Utah Democratic Party Chairman Wayne Holland said the donors couldn't get enough of Obama. "It took a good half-hour just getting him 50 yards from the backyard podium to the living room to meet with public officials," he said. "Usually this is a group that's not star-struck."

About 1000 people in Utah went out of their way to see a first term Democratic U.S. Senator who espouses things such as "health care for all Americans, better pay for teachers and, of course, [ending] the war in Iraq."

(Photo Credit: Chris Detrick/The Salt Lake Tribune)

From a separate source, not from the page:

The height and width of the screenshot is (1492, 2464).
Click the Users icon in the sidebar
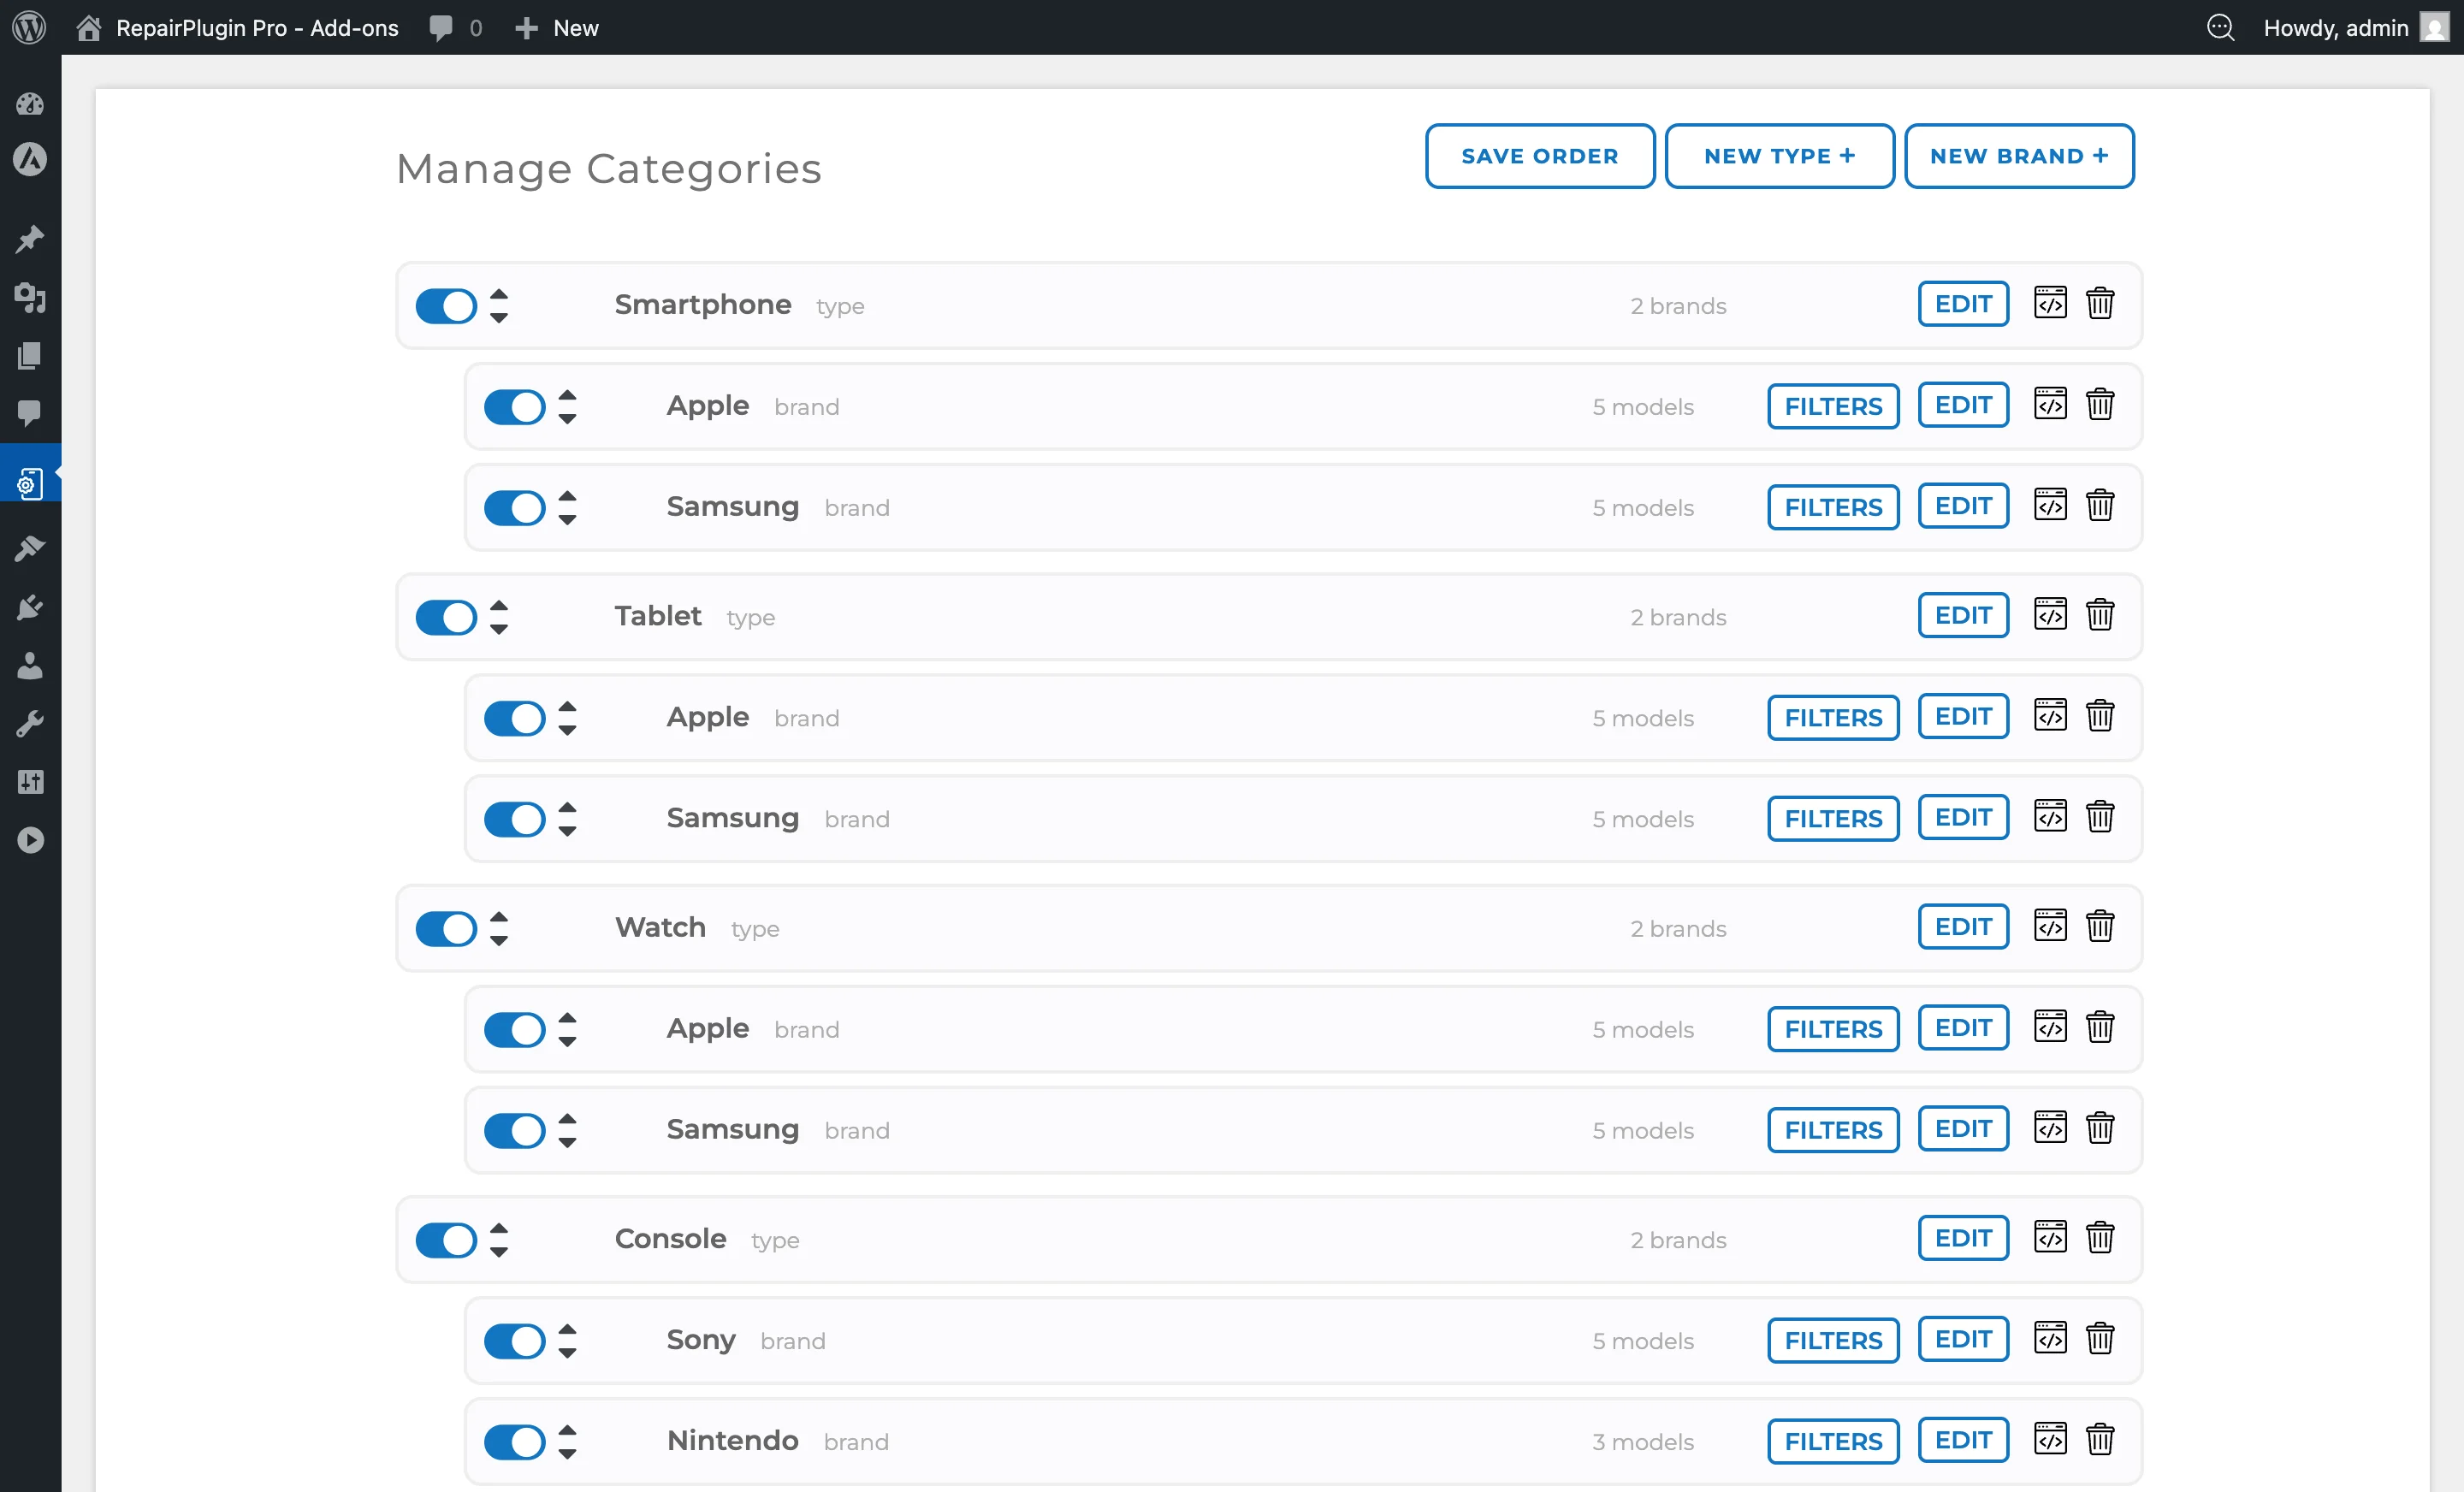pyautogui.click(x=31, y=665)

One thing we can all agree on that Obama said is this: "The country is ready for change," he said. "People want to turn the page and start a new chapter in history." This is why Republicans are having such trouble in their race for the White House. Folks like Romney, Giulliani, F. Thompson, and the rest all have to defend Bush's horrific policies to some degree to win their nomination.

If Obama can round up 1000 people in Utah on the spur of the moment, something very dramatic will happen next November.

Keith Christensen spends like Howard Dean

Republican city councilman turned ex-Republican city councilman Keith Christensen has been spending his campaign contributions like a drunken sailor Howard Dean.

In January 2004, Howard Dean switched (at least) his New Hampshire signs from blue with yellow writing to yellow with blue writing.

Keith too has changed his white background signs to ones with green and blue backgrounds and white writing. Why?

Because both candidates had too much money too soon and didn't know how to manage it. Howard Dean had something like $50M in 2003. He spent money on those "perfect storm" orange hats and tote bags for supporters to door knock in Iowa (which flopped), late night paid programming in Madison, WI (where he lost), and to change the color scheme of his signs in New Hampshire (where he got second place).

Keith Christensen raised over $500K to date. Yet with half of his money gone, he is right about where he was when the last poll was taken. Why? Well he isn't exactly progressive. And he has spent money on billboards for a mid-sized city race and he has changed color schemas for his lawn signs.

This means that he had to have people go around and replace old lawn signs by asking current supporters to swap signs. This takes time effort and risks people saying why don't you just take the old one and don't give me the new one. It is also a sign of desperation.

In 2004, when I saw this in New Hamsphire, I knew HoHo wasn't going to win. The move is designed to catch your attention and seem like a sudden growth of support, when in reality, it is the same number (or less) of supporters. So when I saw the new signs cropping up on my dog walks, I knew Keith isn't going to be left standing on September 12.